The toner preferably includes a wax to improve the releasability thereof. Suitable waxes for use in the toner include waxes having a melting point of from 40 to 120 C. and preferably from 50 to 110 C. When the melting point of the wax included in the toner is too high, the low temperature fixability of the resultant toner deteriorates. To the contrary, when the melting point is too low, the offset resistance and durability of the resultant toner deteriorate.

The melting point of waxes can be determined by a method using a differential scanning calorimeter. Namely, a few milligrams of a sample is heated at a constant heating speed (for example, 10 C./min) to determine the temperature at which the sample begins to melt.

Specific examples of the waxes include solid paraffin waxes, microcrystalline waxes, rice waxes, fatty acid amide waxes, fatty acid waxes, aliphatic monoketones, fatty acid metal salt waxes, fatty acid ester waxes, partially-saponified fatty acid ester waxes, silicone varnishes, higher alcohols, carnauba waxes, polyolefins such as low molecular weight polyethylene and polypropylene, and the like waxes. In particular, polyolefins preferably having a softening point of from 70 to 150 C., and more preferably from 120 to 150 C., which is determined by a ring and ball method, are preferably used.

The toner may include a cleanability improver to remove the residual developer on a photoreceptor and a first transfer medium even after a toner image is transferred. Specific examples of such a cleanability improver include fatty acids and their metallic salts such as stearic acid, zinc stearate, and calcium stearate; and polymer fine particles such as polymethylmethacrylate and polystyrene, which are manufactured by a method such as soap-free emulsion polymerization methods. The polymer fine particles having relatively a narrow particle diameter distribution and a volume average particle diameter of from 0.01 to 1 μm are preferably used in the toner of the present invention.

The toner of the present invention may include other additives, e.g., colloidal silica; hydrophobizing silica; teflon; fluoropolymers; low molecular weight polyolefin; fatty acid metallic salts such as zinc stearate, aluminium stearate and calcium stearate; metal oxides such as titanium oxide, aluminium oxide, tin oxide and stibium oxide; electroconductivity imparting agents such as carbon black and tin oxide; magnetic materials; their surface-treated materials, etc. These additives can be used alone or in combination, and the content thereof is from 0.1 to 10 parts by weight per 100 parts by weight of the toner.

The toner of the present invention may be a magnetic toner including a magnetic material. Specific examples of the magnetic materials include iron oxides such as magnetite, ferrite and hematite; metals such as iron, cobalt and nickel; and alloyed metals or mixtures of these metals and aluminium, cobalt, copper, magnesium, tin, zinc, stibium, beryllium, bismuth, calcium, cadmium, manganese, selenium, titanium, tungsten, vanadium, etc. These magnetic materials preferably have a volume average particle diameter of from about 0.1 to 2 μm, and the content thereof is 5 to 150 parts by weight per 100 parts by weight of the binder resin.

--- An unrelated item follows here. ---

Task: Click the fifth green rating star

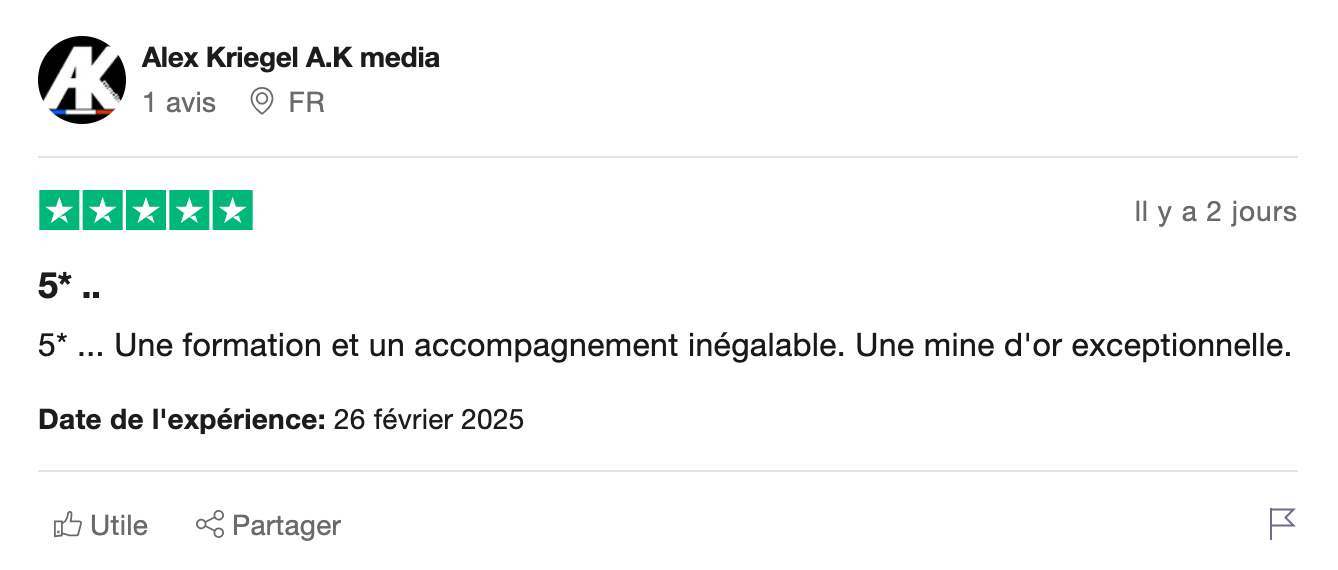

The toner of the present invention may be used together with a carrier as a two-component developer. Any conventional carriers, e.g., iron powders, ferrite, magnetite, glass beads, etc. can be used. In addition, these carriers may be coated with a resin. Known resins such as polyfluorocarbon, polyvinyl chloride, polyvinylidene chloride, phenol resins, polyvinyl acetal, acrylic resins and silicone resins can be used, and a silicone coated carrier is preferably used because the resultant developer has a long life. In addition, electroconductive powders may be included in the coated resin. As the electroconductive powders, metallic powders, carbon black, titanium oxide tin oxide, zinc oxide, etc. can be used. These electroconductive powders preferably have an average particle diameter not greater than 1 μm. The average particle diameter is greater than 1 μm, control of the electric resistance is difficult. The content of the toner in a two-component developer is typically 0.5 to 20 parts by weight per 100 parts by weight of the carrier.

Any known methods may be used for manufacturing the toner of the present invention, i.e., manufacturing methods including a process of mechanically mixing developer components including at least a binder resin, a charge controlling agent and a pigment; a process of kneading the mixture upon application of heat; a process of pulverizing the mixture; and a process of classifying the pulverized mixture, can be used. In addition, a manufacturing method is included, in which powders besides the specified product, produced in a pulverizing or classifying process are reused for a mechanical mixing and kneading process.

The powders besides the specified product (by-product) means fine and coarse particles produced in the pulverizing or classifying process after the kneading process, whose particle diameters are out of desired diameter.

1 to 20 parts by weight of such a by-product are preferably mixed with 100 parts by weight of the main material in the mixing or kneading process. A mechanical mixing process of mixing at least a binder resin, a charge controlling agent, a pigment and a by-product can be performed by a conventional mixer having a rotating blade under a conventional condition, and not particularly limited.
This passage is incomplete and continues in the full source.